=== RECORDS TO PROCESS ===

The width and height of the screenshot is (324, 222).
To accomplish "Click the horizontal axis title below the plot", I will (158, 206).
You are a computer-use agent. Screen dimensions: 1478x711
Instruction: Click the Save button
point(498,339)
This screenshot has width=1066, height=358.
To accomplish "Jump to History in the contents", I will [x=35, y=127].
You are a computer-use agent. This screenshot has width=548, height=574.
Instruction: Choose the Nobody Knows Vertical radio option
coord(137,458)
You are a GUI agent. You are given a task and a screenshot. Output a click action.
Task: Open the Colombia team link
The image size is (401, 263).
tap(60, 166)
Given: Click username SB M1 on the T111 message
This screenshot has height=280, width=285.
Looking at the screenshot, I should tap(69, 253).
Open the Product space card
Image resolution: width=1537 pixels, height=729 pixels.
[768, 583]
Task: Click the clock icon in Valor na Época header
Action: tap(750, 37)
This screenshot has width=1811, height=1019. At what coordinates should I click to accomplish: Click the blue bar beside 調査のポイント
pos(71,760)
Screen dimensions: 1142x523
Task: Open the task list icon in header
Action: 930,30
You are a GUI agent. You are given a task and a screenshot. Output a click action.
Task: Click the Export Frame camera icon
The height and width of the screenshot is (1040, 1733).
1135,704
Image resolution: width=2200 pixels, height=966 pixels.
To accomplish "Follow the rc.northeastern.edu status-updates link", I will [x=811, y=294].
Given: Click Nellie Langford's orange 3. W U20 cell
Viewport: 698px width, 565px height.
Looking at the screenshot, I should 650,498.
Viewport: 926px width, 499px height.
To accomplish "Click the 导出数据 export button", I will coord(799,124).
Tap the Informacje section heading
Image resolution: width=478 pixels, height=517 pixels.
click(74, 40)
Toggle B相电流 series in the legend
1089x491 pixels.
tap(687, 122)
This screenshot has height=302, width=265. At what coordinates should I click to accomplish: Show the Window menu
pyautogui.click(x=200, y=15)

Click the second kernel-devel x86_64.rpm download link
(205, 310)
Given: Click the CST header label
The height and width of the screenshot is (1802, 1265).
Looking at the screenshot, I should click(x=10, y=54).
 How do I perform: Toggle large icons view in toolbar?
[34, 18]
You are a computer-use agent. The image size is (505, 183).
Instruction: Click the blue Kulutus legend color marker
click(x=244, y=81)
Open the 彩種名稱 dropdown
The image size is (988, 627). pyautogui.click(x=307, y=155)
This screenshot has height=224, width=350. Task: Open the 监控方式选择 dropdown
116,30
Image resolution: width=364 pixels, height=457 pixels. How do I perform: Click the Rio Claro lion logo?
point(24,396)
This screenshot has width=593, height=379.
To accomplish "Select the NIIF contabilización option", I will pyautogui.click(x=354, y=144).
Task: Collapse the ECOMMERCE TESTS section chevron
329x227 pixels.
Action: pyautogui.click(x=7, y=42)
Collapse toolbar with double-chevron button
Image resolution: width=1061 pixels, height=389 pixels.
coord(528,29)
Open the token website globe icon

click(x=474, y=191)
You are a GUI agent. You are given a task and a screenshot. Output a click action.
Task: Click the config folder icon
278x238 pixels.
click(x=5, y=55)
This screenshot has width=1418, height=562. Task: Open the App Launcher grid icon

===

OBJECTIVE:
Rewrite the whole listing above, replacing every "computer-use agent" with "screen-control agent" and leaving everything else unchanged.

ANSWER BELOW:
The width and height of the screenshot is (324, 222).
To accomplish "Click the horizontal axis title below the plot", I will (158, 206).
You are a screen-control agent. Screen dimensions: 1478x711
Instruction: Click the Save button
point(498,339)
This screenshot has width=1066, height=358.
To accomplish "Jump to History in the contents", I will [x=35, y=127].
You are a screen-control agent. This screenshot has width=548, height=574.
Instruction: Choose the Nobody Knows Vertical radio option
coord(137,458)
You are a GUI agent. You are given a task and a screenshot. Output a click action.
Task: Open the Colombia team link
The image size is (401, 263).
tap(60, 166)
Given: Click username SB M1 on the T111 message
This screenshot has height=280, width=285.
Looking at the screenshot, I should tap(69, 253).
Open the Product space card
Image resolution: width=1537 pixels, height=729 pixels.
[768, 583]
Task: Click the clock icon in Valor na Época header
Action: tap(750, 37)
This screenshot has width=1811, height=1019. At what coordinates should I click to accomplish: Click the blue bar beside 調査のポイント
pos(71,760)
Screen dimensions: 1142x523
Task: Open the task list icon in header
Action: 930,30
You are a GUI agent. You are given a task and a screenshot. Output a click action.
Task: Click the Export Frame camera icon
The height and width of the screenshot is (1040, 1733).
1135,704
Image resolution: width=2200 pixels, height=966 pixels.
To accomplish "Follow the rc.northeastern.edu status-updates link", I will [x=811, y=294].
Given: Click Nellie Langford's orange 3. W U20 cell
Viewport: 698px width, 565px height.
Looking at the screenshot, I should 650,498.
Viewport: 926px width, 499px height.
To accomplish "Click the 导出数据 export button", I will coord(799,124).
Tap the Informacje section heading
Image resolution: width=478 pixels, height=517 pixels.
click(74, 40)
Toggle B相电流 series in the legend
1089x491 pixels.
tap(687, 122)
This screenshot has height=302, width=265. At what coordinates should I click to accomplish: Show the Window menu
pyautogui.click(x=200, y=15)

Click the second kernel-devel x86_64.rpm download link
(205, 310)
Given: Click the CST header label
The height and width of the screenshot is (1802, 1265).
Looking at the screenshot, I should click(x=10, y=54).
 How do I perform: Toggle large icons view in toolbar?
[34, 18]
You are a screen-control agent. The image size is (505, 183).
Instruction: Click the blue Kulutus legend color marker
click(x=244, y=81)
Open the 彩種名稱 dropdown
The image size is (988, 627). pyautogui.click(x=307, y=155)
This screenshot has height=224, width=350. Task: Open the 监控方式选择 dropdown
116,30
Image resolution: width=364 pixels, height=457 pixels. How do I perform: Click the Rio Claro lion logo?
point(24,396)
This screenshot has width=593, height=379.
To accomplish "Select the NIIF contabilización option", I will pyautogui.click(x=354, y=144).
Task: Collapse the ECOMMERCE TESTS section chevron
329x227 pixels.
Action: pyautogui.click(x=7, y=42)
Collapse toolbar with double-chevron button
Image resolution: width=1061 pixels, height=389 pixels.
coord(528,29)
Open the token website globe icon

click(x=474, y=191)
You are a GUI agent. You are given a task and a screenshot. Output a click action.
Task: Click the config folder icon
278x238 pixels.
click(x=5, y=55)
This screenshot has width=1418, height=562. Task: Open the App Launcher grid icon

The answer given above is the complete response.